__Work to be completed__.
Write out the lines of the records from the one containing "Click the Application" through the one containing "1272x952 pixels.", copying each character as it stands.

__Records provided__.
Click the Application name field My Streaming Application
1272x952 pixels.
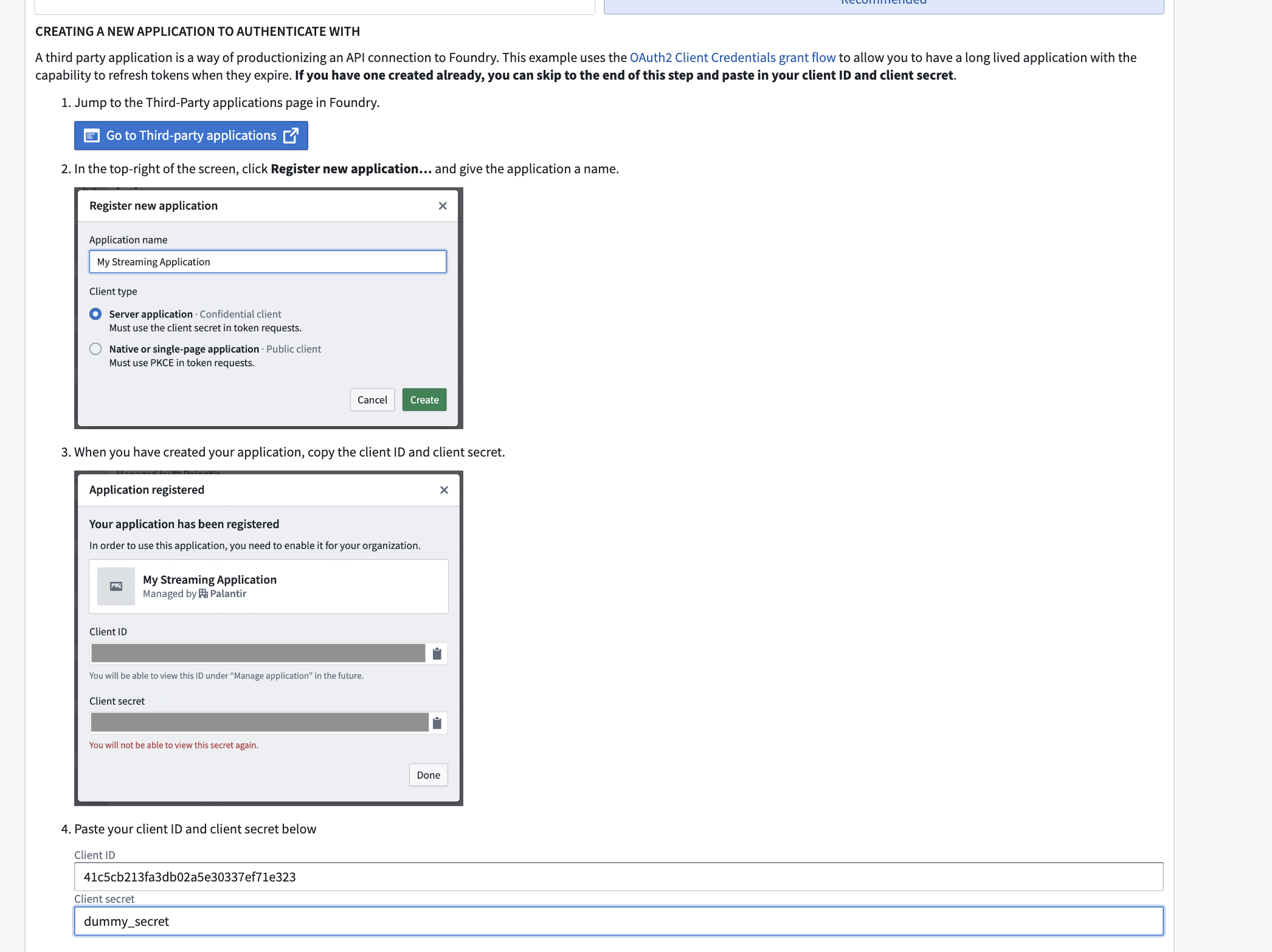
---
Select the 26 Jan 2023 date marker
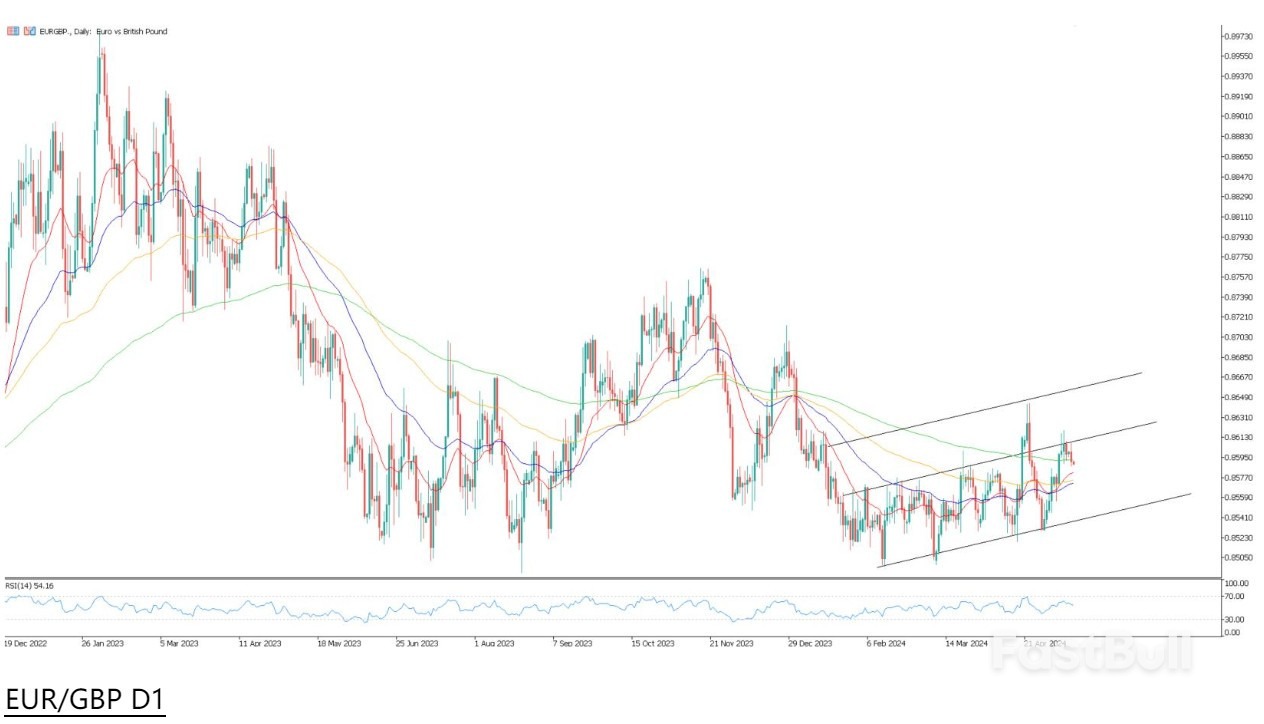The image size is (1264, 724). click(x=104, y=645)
---
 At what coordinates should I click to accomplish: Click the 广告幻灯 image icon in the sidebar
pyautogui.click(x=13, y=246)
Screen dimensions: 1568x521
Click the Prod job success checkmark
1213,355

__Output of the task__.
Click the Application name field My Streaming Application
1272x952 pixels.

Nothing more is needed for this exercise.